__Problem details__
Copy each line of the records that contains the word "Given".

===== Entries provided =====

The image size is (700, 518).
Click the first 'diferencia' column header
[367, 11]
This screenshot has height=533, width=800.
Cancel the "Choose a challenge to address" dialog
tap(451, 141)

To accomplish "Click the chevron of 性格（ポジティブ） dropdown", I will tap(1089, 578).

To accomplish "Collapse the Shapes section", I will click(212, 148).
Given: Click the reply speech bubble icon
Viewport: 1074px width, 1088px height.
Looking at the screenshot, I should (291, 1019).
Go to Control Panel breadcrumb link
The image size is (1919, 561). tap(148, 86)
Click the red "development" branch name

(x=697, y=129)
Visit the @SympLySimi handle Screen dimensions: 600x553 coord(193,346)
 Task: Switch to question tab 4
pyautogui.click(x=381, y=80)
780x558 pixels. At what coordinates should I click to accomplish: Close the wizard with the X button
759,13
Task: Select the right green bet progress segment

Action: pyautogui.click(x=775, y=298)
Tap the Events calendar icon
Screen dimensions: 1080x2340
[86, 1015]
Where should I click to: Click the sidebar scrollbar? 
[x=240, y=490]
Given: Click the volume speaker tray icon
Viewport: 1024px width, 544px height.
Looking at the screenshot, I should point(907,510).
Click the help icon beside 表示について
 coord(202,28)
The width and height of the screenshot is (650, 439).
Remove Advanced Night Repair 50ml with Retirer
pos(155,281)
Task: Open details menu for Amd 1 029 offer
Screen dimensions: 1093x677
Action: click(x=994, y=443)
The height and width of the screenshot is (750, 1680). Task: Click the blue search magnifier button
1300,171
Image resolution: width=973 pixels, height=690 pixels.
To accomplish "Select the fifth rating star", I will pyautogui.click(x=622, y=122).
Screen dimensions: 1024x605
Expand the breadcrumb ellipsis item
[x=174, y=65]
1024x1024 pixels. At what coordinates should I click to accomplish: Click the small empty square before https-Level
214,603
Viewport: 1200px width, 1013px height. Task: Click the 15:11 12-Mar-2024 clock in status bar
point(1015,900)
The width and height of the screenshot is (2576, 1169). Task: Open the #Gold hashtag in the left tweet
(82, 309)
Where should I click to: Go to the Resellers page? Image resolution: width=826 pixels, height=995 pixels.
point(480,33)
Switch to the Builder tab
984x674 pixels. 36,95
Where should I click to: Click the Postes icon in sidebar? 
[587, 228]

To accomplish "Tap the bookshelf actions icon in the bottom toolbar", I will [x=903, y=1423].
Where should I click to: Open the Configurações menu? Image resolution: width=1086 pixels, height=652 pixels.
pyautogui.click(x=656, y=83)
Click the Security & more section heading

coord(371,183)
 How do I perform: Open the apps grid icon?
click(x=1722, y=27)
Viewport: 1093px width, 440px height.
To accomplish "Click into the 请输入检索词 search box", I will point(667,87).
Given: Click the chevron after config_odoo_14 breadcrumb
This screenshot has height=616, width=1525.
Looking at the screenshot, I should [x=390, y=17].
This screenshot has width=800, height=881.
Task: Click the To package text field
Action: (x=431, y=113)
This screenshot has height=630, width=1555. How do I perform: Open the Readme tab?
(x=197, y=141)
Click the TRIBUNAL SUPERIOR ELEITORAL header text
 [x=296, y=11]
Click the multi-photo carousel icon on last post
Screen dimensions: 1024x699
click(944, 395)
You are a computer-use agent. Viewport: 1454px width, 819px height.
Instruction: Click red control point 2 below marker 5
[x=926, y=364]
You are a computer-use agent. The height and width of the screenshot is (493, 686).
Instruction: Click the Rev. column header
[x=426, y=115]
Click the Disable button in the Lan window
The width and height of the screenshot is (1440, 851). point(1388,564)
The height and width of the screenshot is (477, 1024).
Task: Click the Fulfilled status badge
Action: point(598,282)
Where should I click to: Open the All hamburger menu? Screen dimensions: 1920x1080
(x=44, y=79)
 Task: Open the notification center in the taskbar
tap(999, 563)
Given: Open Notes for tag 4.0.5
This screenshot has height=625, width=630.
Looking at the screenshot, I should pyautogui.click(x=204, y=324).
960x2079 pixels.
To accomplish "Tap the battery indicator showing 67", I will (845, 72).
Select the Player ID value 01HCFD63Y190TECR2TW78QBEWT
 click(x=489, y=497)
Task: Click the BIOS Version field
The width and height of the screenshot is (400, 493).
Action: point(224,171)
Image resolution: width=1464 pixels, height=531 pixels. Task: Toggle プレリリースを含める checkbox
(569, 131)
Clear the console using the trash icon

=====

__Result__
Given: Click the reply speech bubble icon
Given: Click the volume speaker tray icon
Given: Click the chevron after config_odoo_14 breadcrumb
Given: Open Notes for tag 4.0.5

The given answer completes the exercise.